__Saved entries__.
[Start of Attachment]
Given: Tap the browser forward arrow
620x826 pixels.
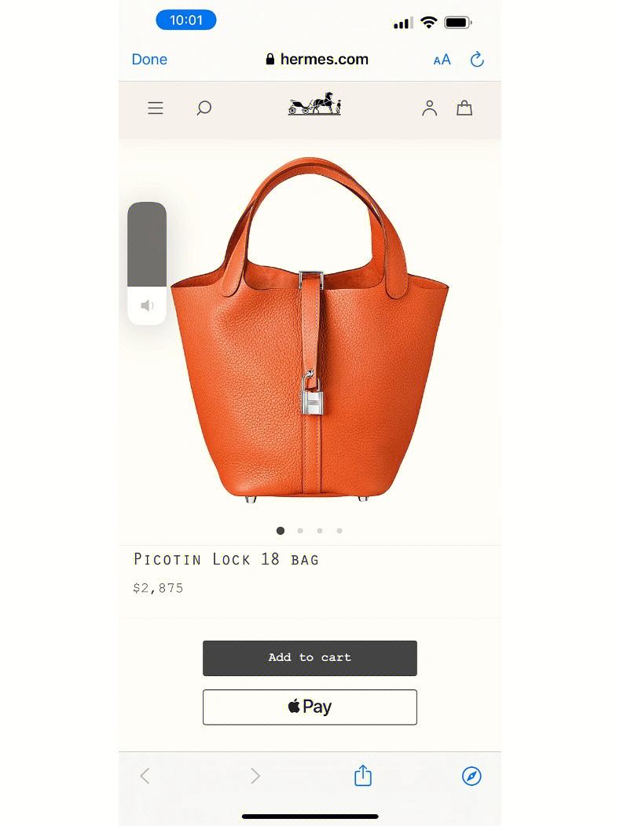Looking at the screenshot, I should 255,776.
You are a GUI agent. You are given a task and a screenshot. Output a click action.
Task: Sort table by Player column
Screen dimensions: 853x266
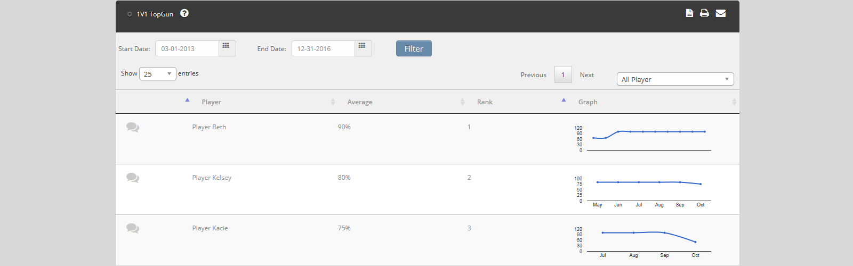pyautogui.click(x=212, y=102)
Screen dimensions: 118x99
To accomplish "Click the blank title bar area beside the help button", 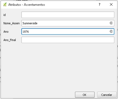I will 71,4.
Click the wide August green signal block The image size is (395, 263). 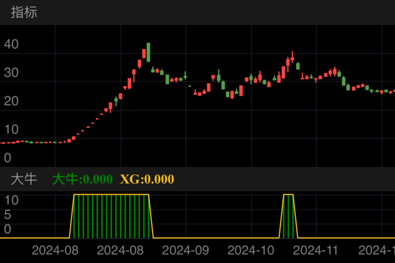pos(111,216)
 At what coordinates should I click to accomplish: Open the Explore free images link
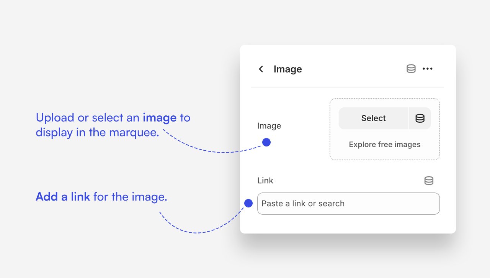click(384, 145)
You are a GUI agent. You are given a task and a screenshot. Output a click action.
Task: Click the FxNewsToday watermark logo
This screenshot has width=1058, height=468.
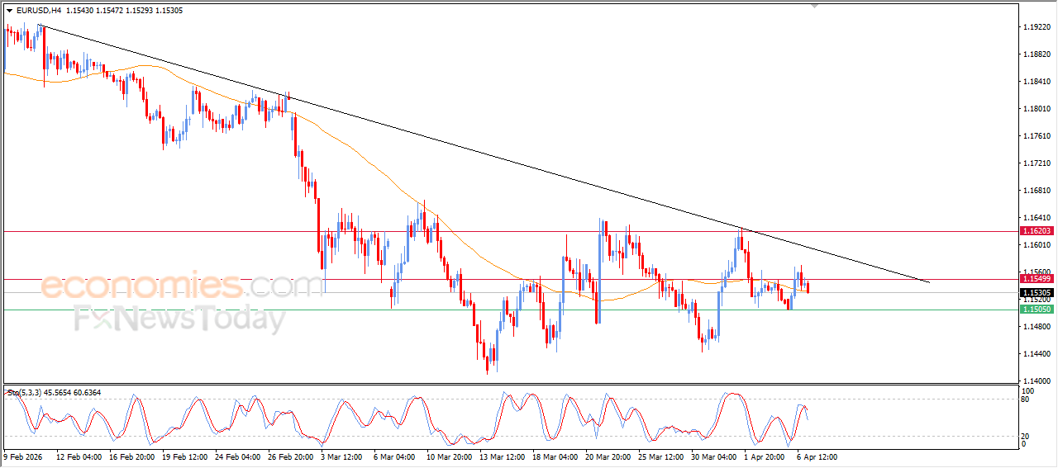[x=179, y=319]
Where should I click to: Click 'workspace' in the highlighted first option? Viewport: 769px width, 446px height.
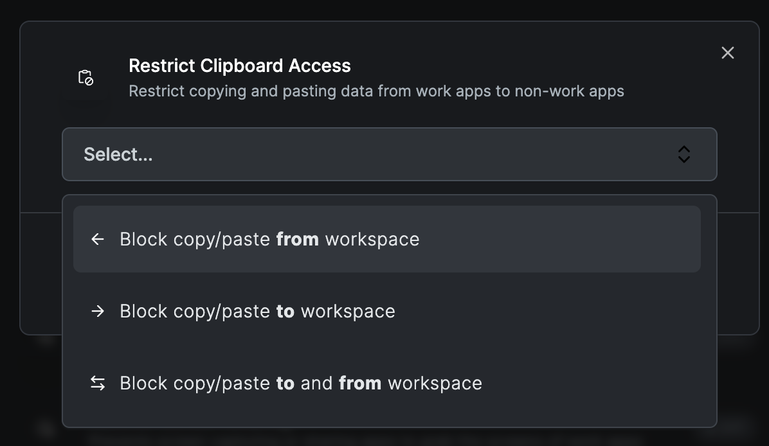pos(372,239)
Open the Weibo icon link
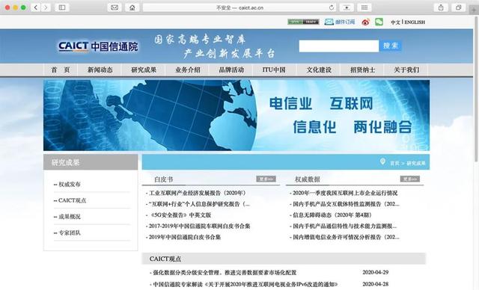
[End of Attachment]
__Work order__. Set down only the lines from the one with "This screenshot has width=1058, height=468." through the end of the entries, exactly as they appear, leaving out each picture.

__Answer to the problem__.
This screenshot has width=1058, height=468.
[x=179, y=319]
Where should I click to: Click 'workspace' in the highlighted first option? Viewport: 769px width, 446px height.
pos(372,239)
Open the Weibo icon link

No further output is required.